Albino Turks complain of slights, healthcare costs

Published 14.06.2016 00:00
Updated 14.06.2016 15:06

Stares from strangers in the street and cruel jibes from children are just some of the everyday slights faced by people with albinism around the world.

In Turkey, as in many other countries, people with albinism often have to deal with a degree of social marginalization that makes it difficult to find work. They also have to cope with extra financial costs associated with their condition.

Burcu Çakır, the founder of Turkey's Albinism Association, is using International Albinism Awareness Day on Monday to call on the government to raise awareness of the problems faced by Turkey's estimated 4,000 people with albinism.

Çakır, who has a six-year-old son with albinism, told Anadolu Agency: "We expect support for youngsters and adults living with albinism in working life." Albinism affects around one in 17,000 people in Europe. The condition is a result of genetic mutations that affect melanin-producing cells, causing very pale hair, skin and eyes. People with albinism also usually suffer from poor eyesight as well as conditions such as nystagmus, or involuntary eye movements, and sensitivity to light. Skin cancer is a major risk for people with albinism. "Public service announcements should be prepared and broadcast on television channels to raise awareness," Çakır said, noting that previous attempts to raise awareness had failed. She also called for the government to help with the cost of spectacles and sun protection.

Elif Ekinci, 32, from Istanbul, said she typically paid out around TL 700 ($240) every six months on eyewear - a significant sum in Turkey where the average monthly household disposable income is the equivalent of around $1,120 according to the Organisation for Economic Cooperation and Development.

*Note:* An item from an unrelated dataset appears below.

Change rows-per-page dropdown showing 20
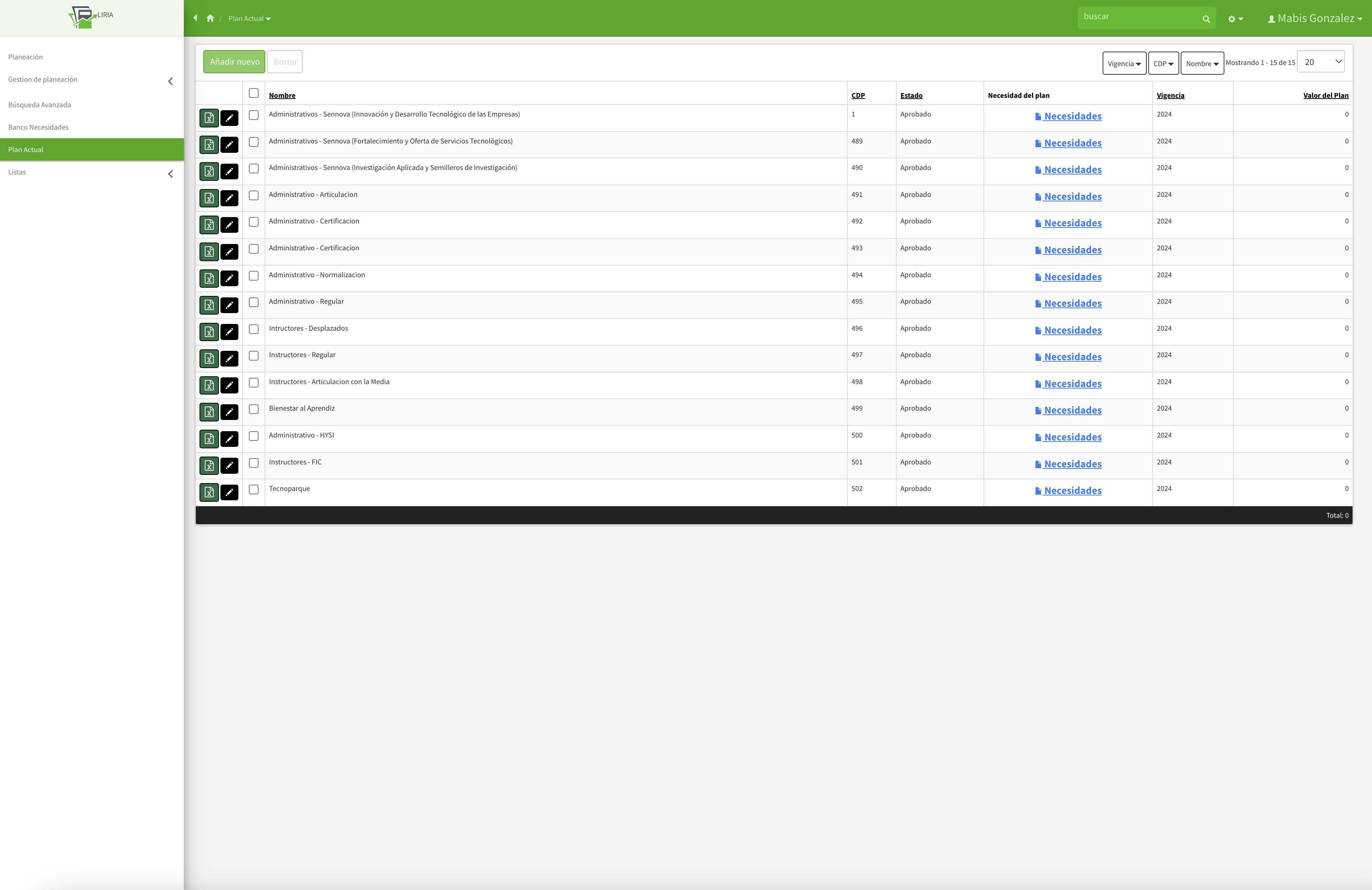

Approximately one in 17,000 people in the world suffer from some form of albinism and an estimated 4,000 live across Turkey. Although the treatment of people with albinism in Turkey is far from that received by those with the condition in some other parts of the world such as east Africa, Mustafa Türkmen says he and others are treated differently.

"It is both different and difficult but the best thing is everyone remembers you even after many years," he said. "Also you do not have the luxury of being lost in the crowd." Türkmen, 23, from Turkey's southern province of Adana, said people make several assumptions about him. "At airports, some people presume we are foreigners and try to speak other languages such as English, German or Russian," he said.

Mecnur Duman, 23, of Istanbul, also has the condition. "I am treated as if I am a tourist, which is enjoyable," he told Anadolu Agency. "I establish close relationships with foreign tourists because they assume I'm their countryman."

However, he remembers his childhood as a more difficult time. "You become the subject of jokes... In addition, I had a difficult time in school due to the insensitivity of teachers." Poor vision meant sitting at the front of the class, where even some teachers mocked his condition.

According to Çakır, children with albinism receive little support from the state in dealing with their condition, which can have a psychological impact and make it difficult to forge friendships.

"It is the teacher who must ensure a rapport between the child and his or her friends but unfortunately few act with this awareness," she said. "Children can sometimes be cruel among themselves. Challenges occur in games. Naturally, hide-and-seek game is not a favorite [for children with albinism] as they cannot see clearly. "Besides vision problems, skin reaction to sunlight and psychological problems, people living with albinism face unkind, mocking and dismissive reactions from society."

Çakır founded the Albinism Association in 2013 and has worked with the media and through holding conferences for associated professionals to raise awareness. Elif Oğuz said her family used to refer to her as being disabled and told her she would have little chance of finding a husband. Recently engaged, the 26-year-old from Istanbul says she is annoyed by people asking questions about her appearance. "I am not getting married to prove myself to other people," she said. "I am aware of what is going on around me. I am getting married because my fiance values me."